Shares in Russian oil major Yukos plunged yesterday after bailiffs seized its shares in its main production unit, Yuganskneftegaz, for the second time, signalling the state's resolve to dismantle the oil company.
Justice ministry officials, collecting a $3.4 billion (€2.8 billion) tax debt for 2000, said late on Monday they had frozen shares in the oil-producing subsidiary despite a court decision on Friday which ruled that an earlier seizure of the unit was illegal.
Bailiffs earlier said they had plans to sell it.
At one stage, Yukos shares were trading 13.23 per cent lower at 110.20 roubles (€3.07) on Moscow's MICEX exchange, slightly stronger after they were suspended from trade for an hour.
Yukos's volatile shares have regularly been suspended in recent weeks.
"The news is obviously negative as it renews fears of massive asset losses," Troika Dialog said in a research note.

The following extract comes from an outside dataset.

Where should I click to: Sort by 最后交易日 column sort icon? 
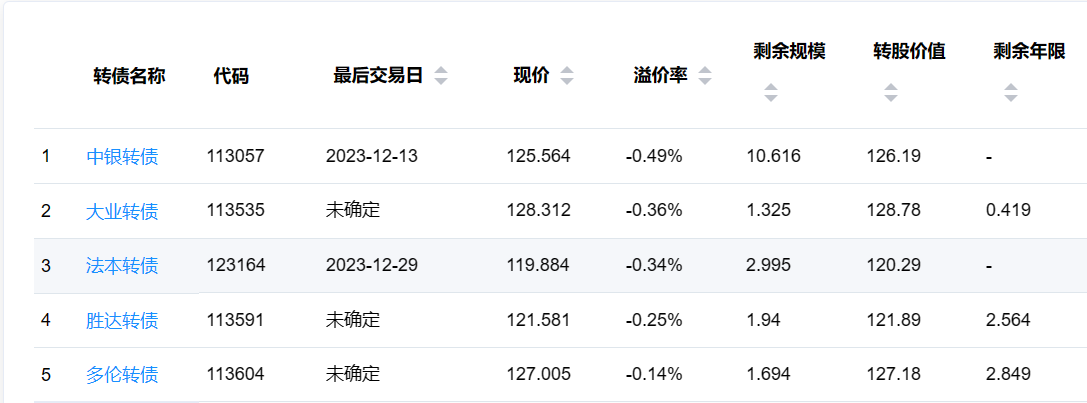(x=441, y=76)
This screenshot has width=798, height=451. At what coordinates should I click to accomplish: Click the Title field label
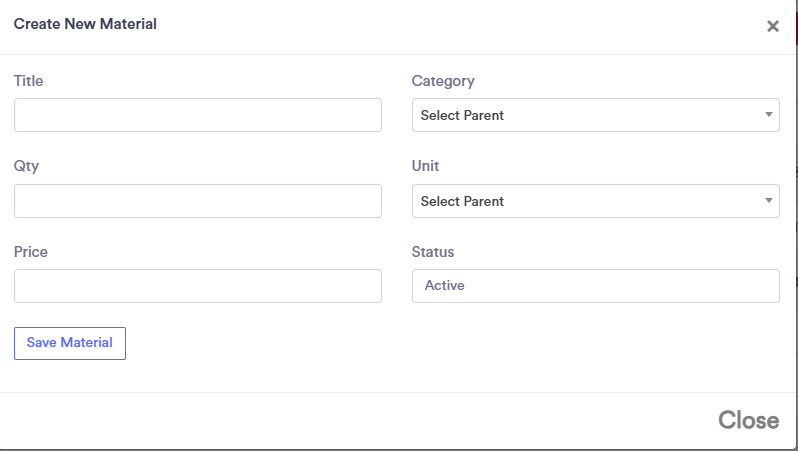tap(29, 81)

"We are particularly disappointed with the way that the government is handling the news flow on the company. Branches of power are being played against one other, making the whole process a joke, the stock market a casino and analysts' work a nightmare."
The statement came as a shock to investors and analysts as it appeared to say that bailiffs had re-seized Yukos's shares in Yuganskneftegaz almost immediately after the Friday court ruling. That ruling sparked a 17 per cent gain in Yukos stock on Monday.
"The statement said that they did this on Friday, which begs the question as to why they delayed such a price-sensitive piece of news until after the stock markets closed on Monday?" Alfa-Bank strategist Chris Weafer said in a research note released overnight.
The campaign against Yukos is widely seen as punishment for its founder Mr Mikhail Khodorkovsky's political ambitions.